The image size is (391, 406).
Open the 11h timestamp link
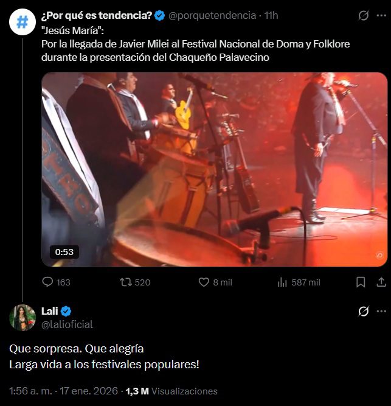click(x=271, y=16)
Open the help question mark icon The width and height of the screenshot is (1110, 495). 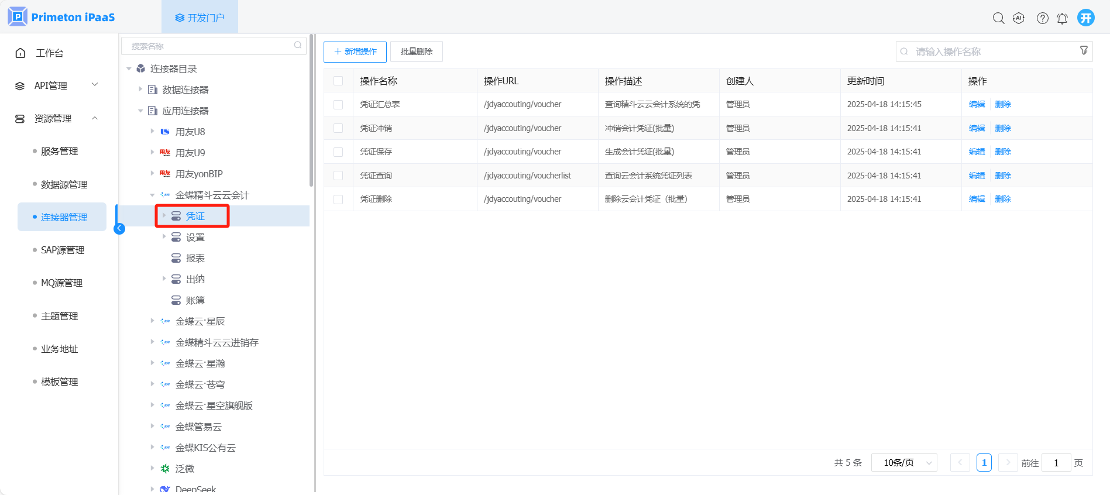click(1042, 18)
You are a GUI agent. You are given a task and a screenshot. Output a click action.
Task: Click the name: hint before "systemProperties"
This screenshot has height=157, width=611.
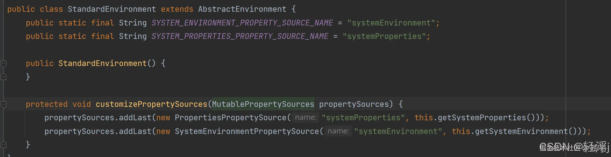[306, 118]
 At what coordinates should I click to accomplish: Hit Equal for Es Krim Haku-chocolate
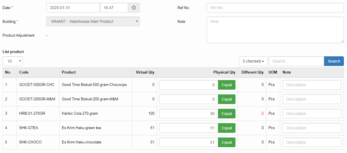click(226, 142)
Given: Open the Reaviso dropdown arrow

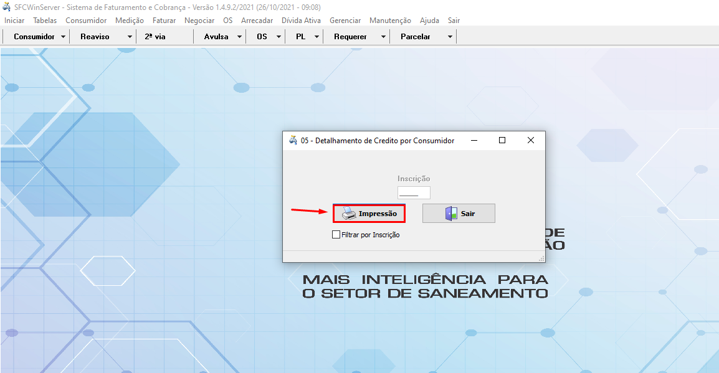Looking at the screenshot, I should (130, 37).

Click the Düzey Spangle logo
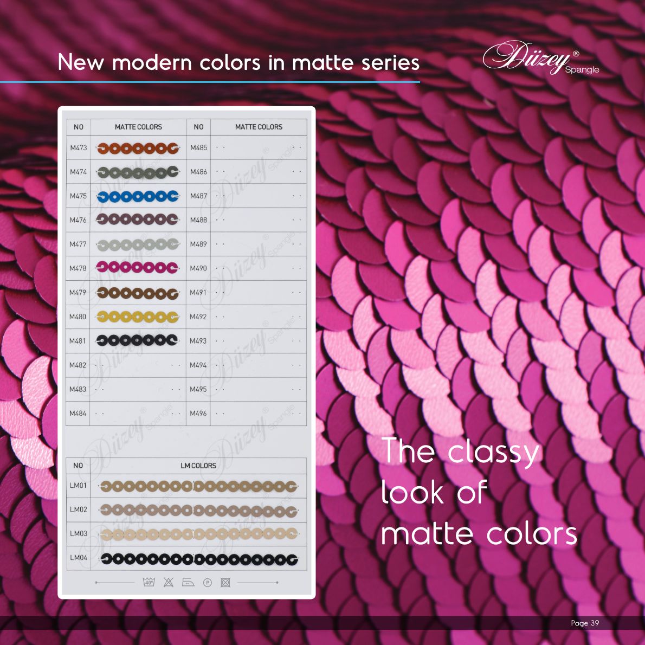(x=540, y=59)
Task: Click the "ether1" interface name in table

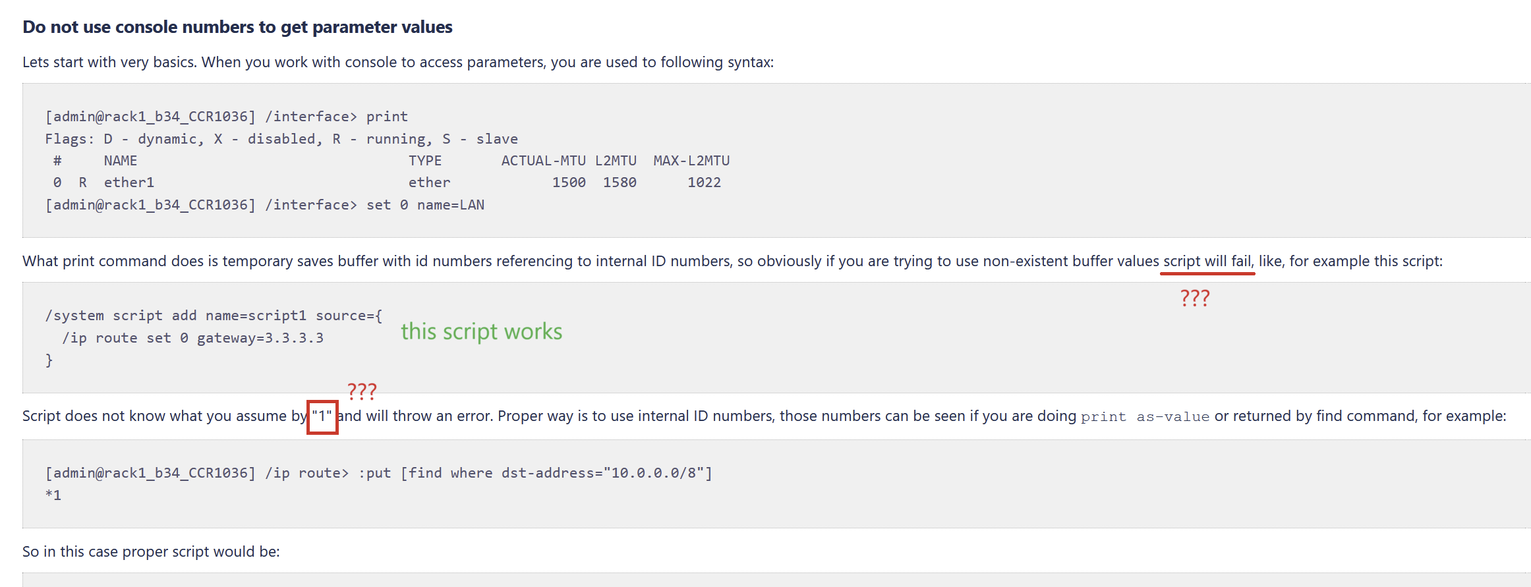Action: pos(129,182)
--
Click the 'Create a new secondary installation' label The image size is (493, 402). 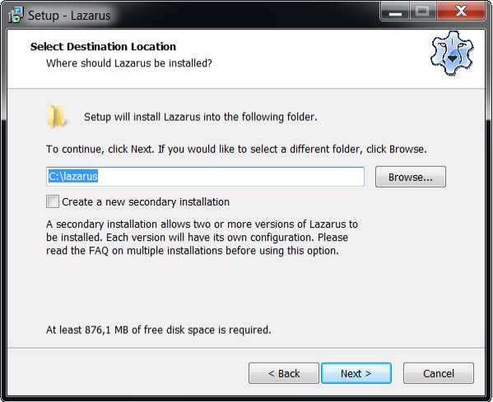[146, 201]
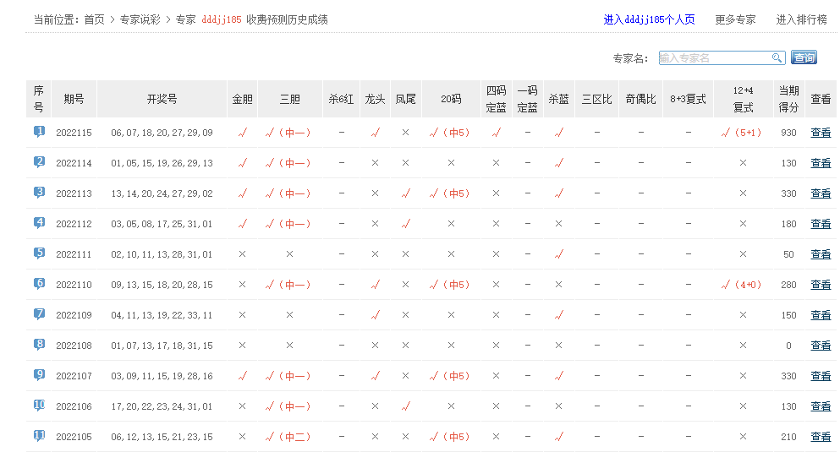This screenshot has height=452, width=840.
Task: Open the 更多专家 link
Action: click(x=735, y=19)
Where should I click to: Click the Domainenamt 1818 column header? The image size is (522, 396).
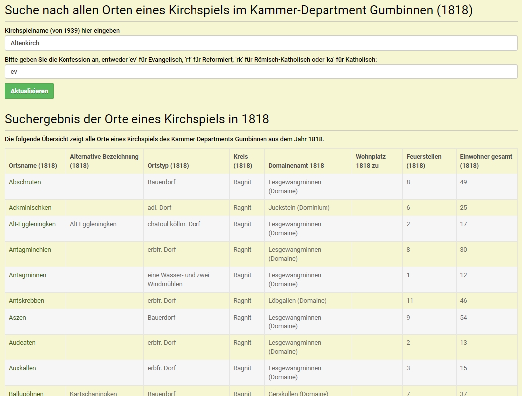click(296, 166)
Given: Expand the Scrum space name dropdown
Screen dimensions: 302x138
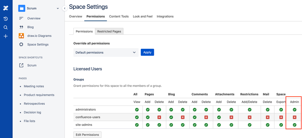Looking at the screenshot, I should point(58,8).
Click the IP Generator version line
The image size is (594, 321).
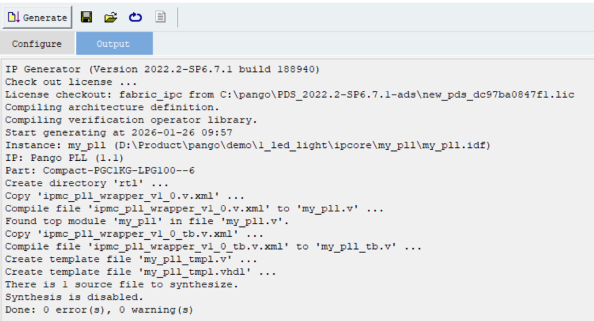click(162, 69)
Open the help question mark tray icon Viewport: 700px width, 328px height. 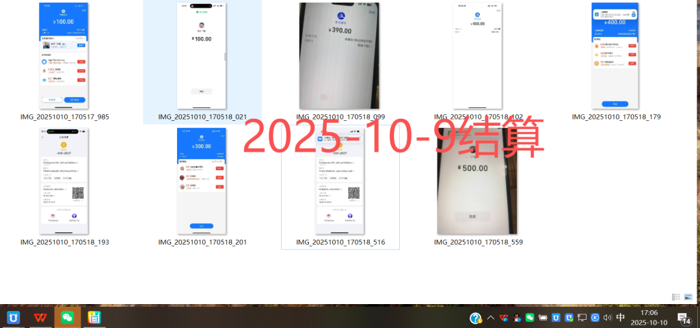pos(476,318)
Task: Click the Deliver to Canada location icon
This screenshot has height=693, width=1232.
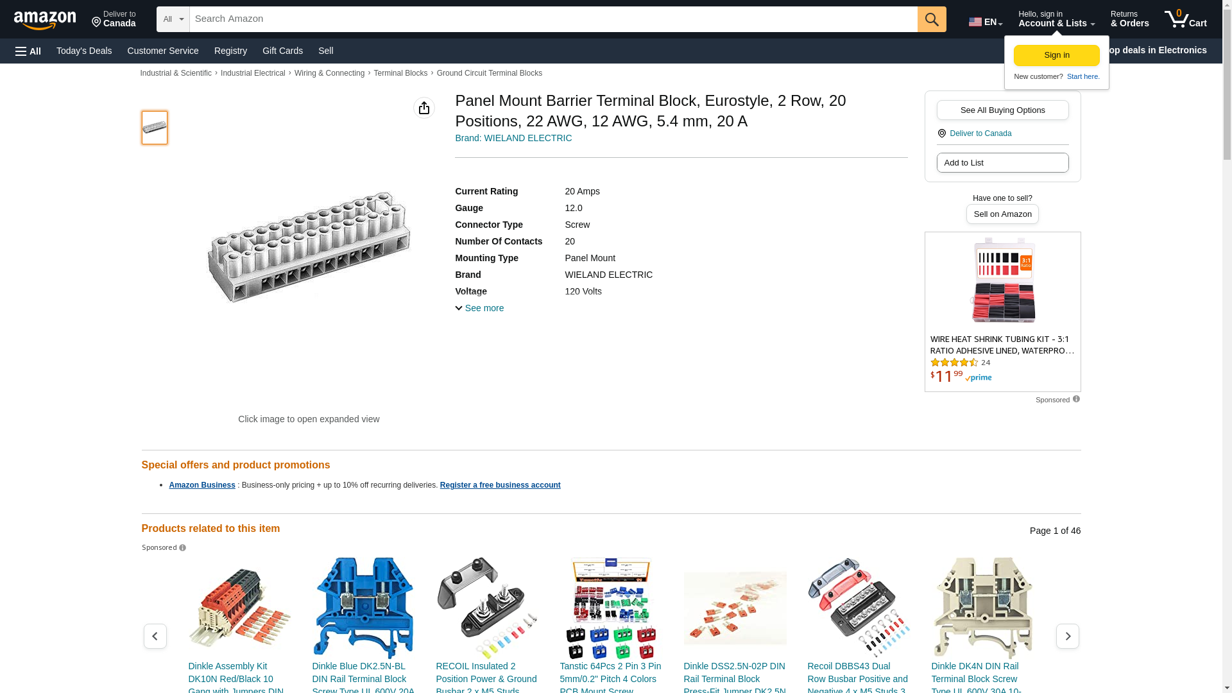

▶ **What to do**:
All lines in the listing above from the line containing "Task: Click the Deliver" to the line containing "This screenshot has height=693, width=1232.", inclusive, should be retyped exactly; no other lines should appear.

▶ **Result of the exercise**:
Task: Click the Deliver to Canada location icon
This screenshot has height=693, width=1232.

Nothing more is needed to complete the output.